• Requirement 1
According to the mower thread, how much weight did the tractor lose in the conversion?
• Requirement 2
Repeat the passage of the mower thread starting with "so I was knocking" and going on through "(Dec 4, 2014)".

• Article
-- start --
This is 15 modules (7.5v 60ah per module) 3 modules in parallel, 5 groups in series, so 180ah and 37.5v. The original was 36v.

I'm experimenting with the onboard charger for now, it seems to pump electrons just fine though, and has a timer. More refinement would be good of course, but it is functioning, and there's lawns that need mowing  @36v it was drawing 13A from the wall, @38v it was down to 10, a little bit of warm air coming out of the charger tunnel.

The modules get a good bit of compression from the battery box/shimming and the front box is now empty. It lost about 351 pounds in the conversion.

Need an ammeter/voltmeter for starters. And a better charge control, maybe something resembling a bms at some point.

edit, here is what I use for balance/voltage monitoring http://www.diyelectriccar.com/forum...-pack-balance-monitor-batt-bridge-165953.html


----------



## dcb (Dec 5, 2009)

so I was knocking down some very tall grass with the deck up and the left deck motor quit (right was replaced at some point). I have a spare parts motor, will combine them for now.

I had quit charging @ 4.08 volts on the highest battery, the whole pack still reads about 40 volts after about 1/3 acre of serious (and wet) grass, it has plenty of capacity and power.

I interrupted the initial charge to install a 100a shunt in the front box, where I just have the leads bolted together (don't know how accurate it is), which was indicating about 11.5mv, or 15.3 battery amps while the wall was at 7.5A (probably not true rms). @ 40v and 120v respectively would make the built in charger about %68 efficient.


----------



## electron bom (Dec 4, 2014)

I've never heard of an elec-track e10 before, but I've always thought an electric riding mower would be neat. 351lbs weight savings on that little tractor is amazing!  Nice Job!


----------



## onegreenev (May 18, 2012)

Excellent snag on the E10 mower. Nice use of Leaf modules.  I'm jealous, been looking for one for years.


----------
-- end --
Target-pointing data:
-- start --
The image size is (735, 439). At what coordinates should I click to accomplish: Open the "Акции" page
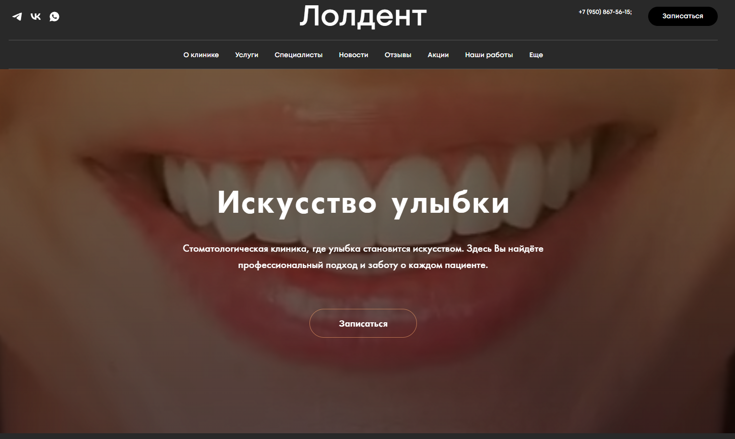(x=438, y=55)
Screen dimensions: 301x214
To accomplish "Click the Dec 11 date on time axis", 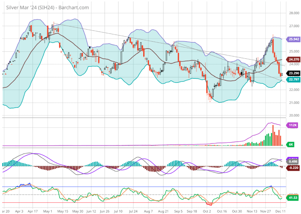I will point(281,211).
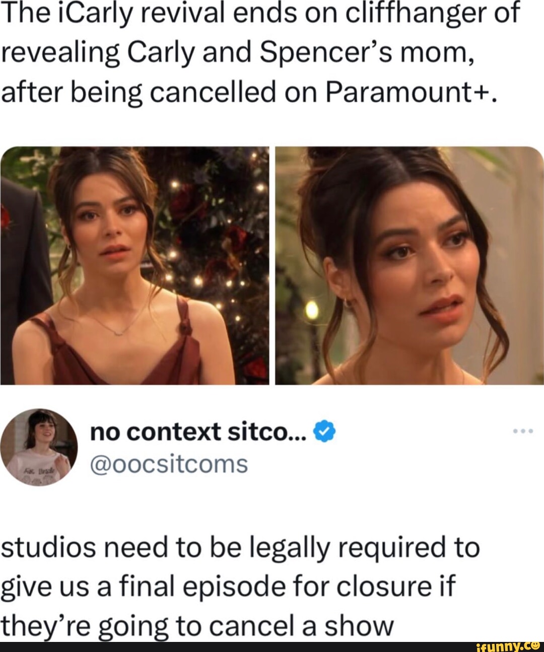Open the three-dot more options menu

521,431
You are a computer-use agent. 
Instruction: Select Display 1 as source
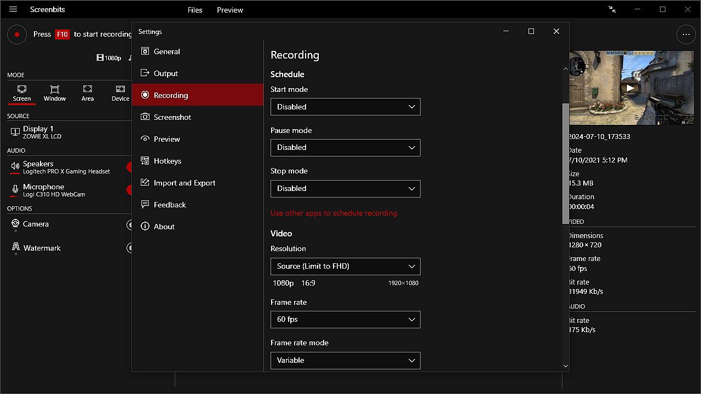(x=38, y=132)
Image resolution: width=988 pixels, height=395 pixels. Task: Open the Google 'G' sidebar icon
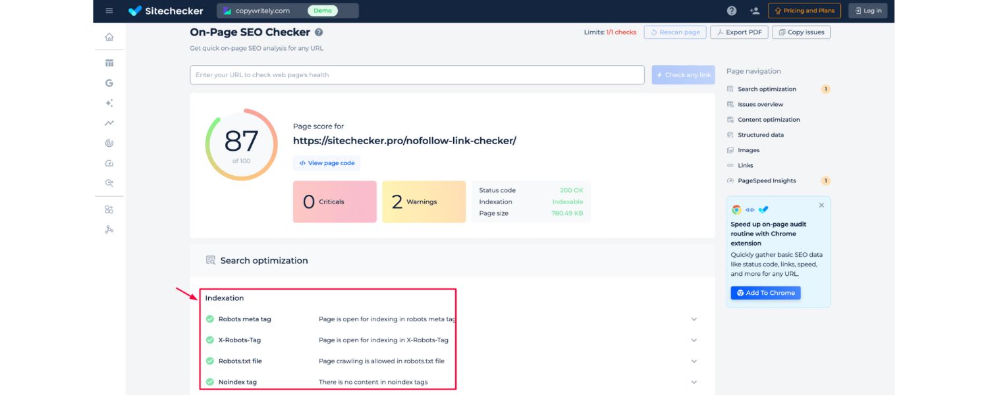pos(109,83)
-- end --
• Expected output 1
About 351 pounds.

• Expected output 2
so I was knocking down some very tall grass with the deck up and the left deck motor quit (right was replaced at some point). I have a spare parts motor, will combine them for now.

I had quit charging @ 4.08 volts on the highest battery, the whole pack still reads about 40 volts after about 1/3 acre of serious (and wet) grass, it has plenty of capacity and power.

I interrupted the initial charge to install a 100a shunt in the front box, where I just have the leads bolted together (don't know how accurate it is), which was indicating about 11.5mv, or 15.3 battery amps while the wall was at 7.5A (probably not true rms). @ 40v and 120v respectively would make the built in charger about %68 efficient.


----------



## electron bom (Dec 4, 2014)